Records for processing
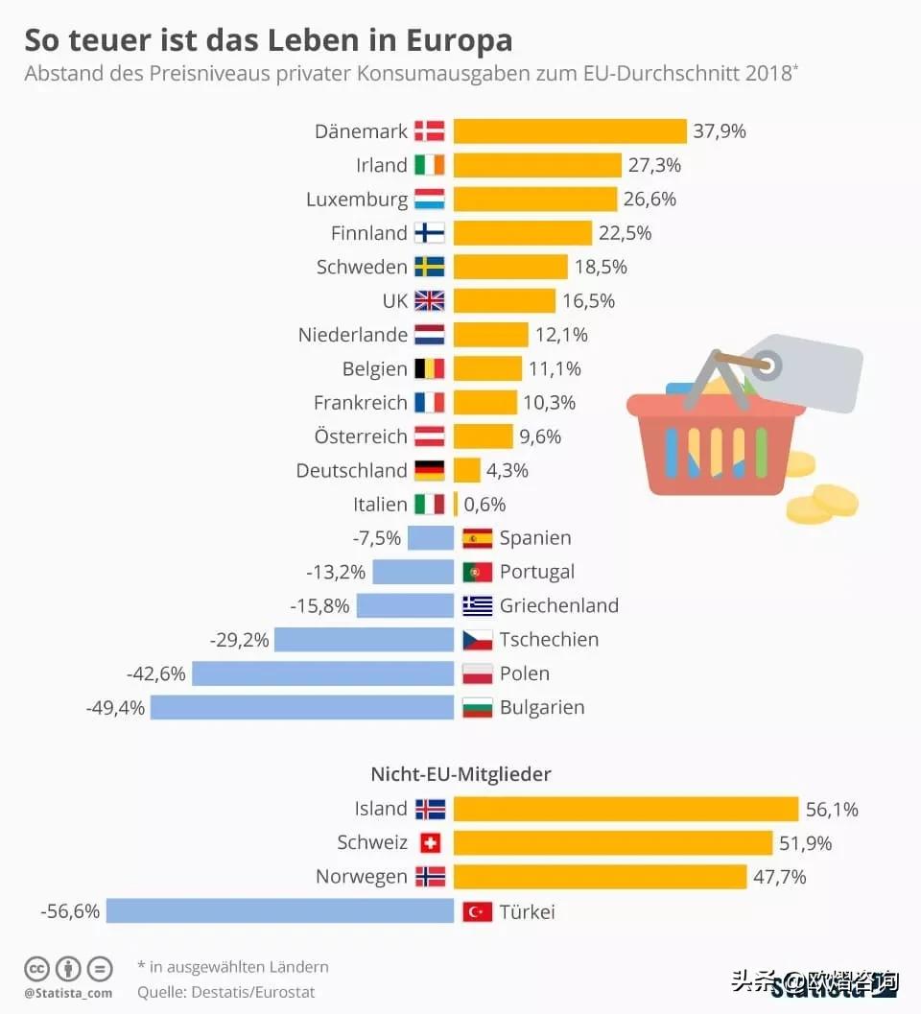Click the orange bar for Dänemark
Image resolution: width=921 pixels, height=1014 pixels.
pyautogui.click(x=570, y=131)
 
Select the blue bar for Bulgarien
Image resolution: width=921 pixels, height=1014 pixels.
pyautogui.click(x=301, y=708)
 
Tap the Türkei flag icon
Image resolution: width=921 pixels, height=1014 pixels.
pyautogui.click(x=477, y=911)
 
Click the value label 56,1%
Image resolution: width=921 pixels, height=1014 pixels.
pyautogui.click(x=832, y=810)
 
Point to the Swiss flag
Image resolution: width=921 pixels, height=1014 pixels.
pyautogui.click(x=430, y=843)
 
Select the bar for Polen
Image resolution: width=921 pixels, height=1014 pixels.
pyautogui.click(x=322, y=673)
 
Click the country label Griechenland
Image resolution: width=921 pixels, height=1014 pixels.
pyautogui.click(x=558, y=605)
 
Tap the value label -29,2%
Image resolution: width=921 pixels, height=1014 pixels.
pyautogui.click(x=239, y=640)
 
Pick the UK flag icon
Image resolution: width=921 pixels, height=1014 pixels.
pyautogui.click(x=430, y=301)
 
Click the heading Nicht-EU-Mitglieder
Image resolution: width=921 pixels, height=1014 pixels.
pyautogui.click(x=460, y=773)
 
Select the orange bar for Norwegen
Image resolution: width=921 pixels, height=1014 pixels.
pyautogui.click(x=600, y=877)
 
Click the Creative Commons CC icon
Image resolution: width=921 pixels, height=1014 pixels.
pyautogui.click(x=37, y=968)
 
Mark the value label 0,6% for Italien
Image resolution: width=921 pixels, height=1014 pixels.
pyautogui.click(x=484, y=505)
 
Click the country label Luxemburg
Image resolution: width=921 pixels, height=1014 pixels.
pyautogui.click(x=357, y=200)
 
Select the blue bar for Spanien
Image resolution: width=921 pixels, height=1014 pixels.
pyautogui.click(x=430, y=538)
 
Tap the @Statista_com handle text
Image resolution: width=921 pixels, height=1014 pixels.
pyautogui.click(x=68, y=993)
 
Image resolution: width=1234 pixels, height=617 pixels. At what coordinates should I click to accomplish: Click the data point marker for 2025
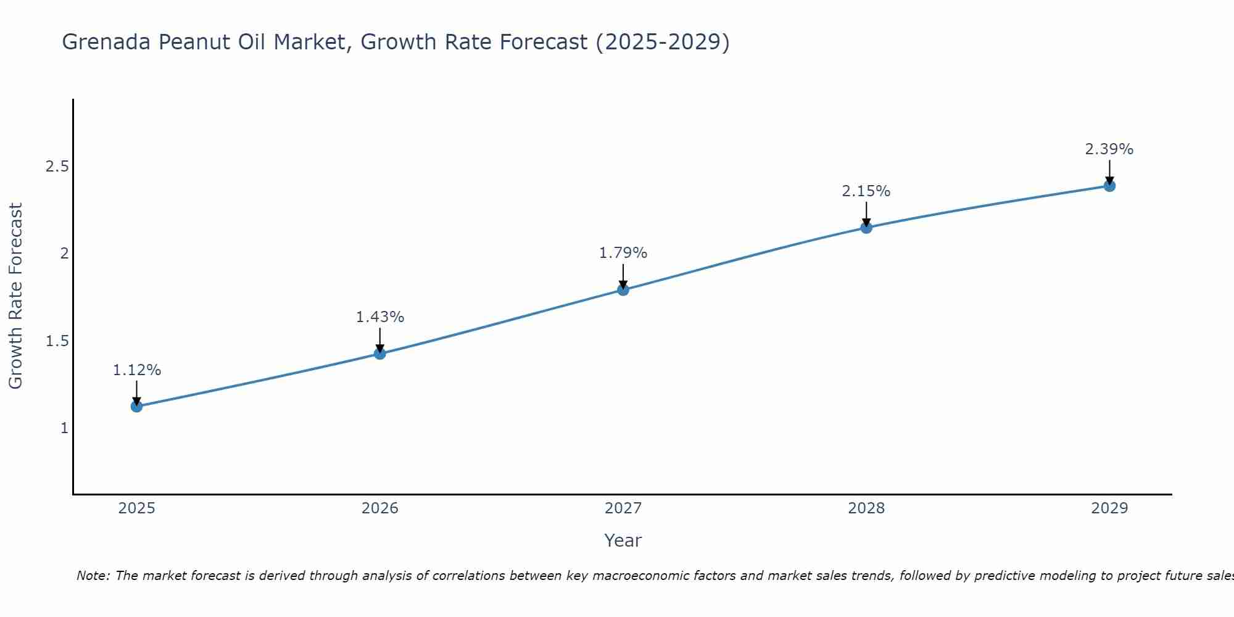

Aim
Rewrite every line of the entries above as a Markdown table with two columns, No. and Text, numbering the rows in order and skipping blank lines. Leave the pictures out of the table.

Answer to the task
| No. | Text |
|---|---|
| 1 | Click the orange bar for Dänemark |
| 2 | Image resolution: width=921 pixels, height=1014 pixels. |
| 3 | pyautogui.click(x=570, y=131) |
| 4 | Select the blue bar for Bulgarien |
| 5 | Image resolution: width=921 pixels, height=1014 pixels. |
| 6 | pyautogui.click(x=301, y=708) |
| 7 | Tap the Türkei flag icon |
| 8 | Image resolution: width=921 pixels, height=1014 pixels. |
| 9 | pyautogui.click(x=477, y=911) |
| 10 | Click the value label 56,1% |
| 11 | Image resolution: width=921 pixels, height=1014 pixels. |
| 12 | pyautogui.click(x=832, y=810) |
| 13 | Point to the Swiss flag |
| 14 | Image resolution: width=921 pixels, height=1014 pixels. |
| 15 | pyautogui.click(x=430, y=843) |
| 16 | Select the bar for Polen |
| 17 | Image resolution: width=921 pixels, height=1014 pixels. |
| 18 | pyautogui.click(x=322, y=673) |
| 19 | Click the country label Griechenland |
| 20 | Image resolution: width=921 pixels, height=1014 pixels. |
| 21 | pyautogui.click(x=558, y=605) |
| 22 | Tap the value label -29,2% |
| 23 | Image resolution: width=921 pixels, height=1014 pixels. |
| 24 | pyautogui.click(x=239, y=640) |
| 25 | Pick the UK flag icon |
| 26 | Image resolution: width=921 pixels, height=1014 pixels. |
| 27 | pyautogui.click(x=430, y=301) |
| 28 | Click the heading Nicht-EU-Mitglieder |
| 29 | Image resolution: width=921 pixels, height=1014 pixels. |
| 30 | pyautogui.click(x=460, y=773) |
| 31 | Select the orange bar for Norwegen |
| 32 | Image resolution: width=921 pixels, height=1014 pixels. |
| 33 | pyautogui.click(x=600, y=877) |
| 34 | Click the Creative Commons CC icon |
| 35 | Image resolution: width=921 pixels, height=1014 pixels. |
| 36 | pyautogui.click(x=37, y=968) |
| 37 | Mark the value label 0,6% for Italien |
| 38 | Image resolution: width=921 pixels, height=1014 pixels. |
| 39 | pyautogui.click(x=484, y=505) |
| 40 | Click the country label Luxemburg |
| 41 | Image resolution: width=921 pixels, height=1014 pixels. |
| 42 | pyautogui.click(x=357, y=200) |
| 43 | Select the blue bar for Spanien |
| 44 | Image resolution: width=921 pixels, height=1014 pixels. |
| 45 | pyautogui.click(x=430, y=538) |
| 46 | Tap the @Statista_com handle text |
| 47 | Image resolution: width=921 pixels, height=1014 pixels. |
| 48 | pyautogui.click(x=68, y=993) |
| 49 | Image resolution: width=1234 pixels, height=617 pixels. At what coordinates should I click to accomplish: Click the data point marker for 2025 |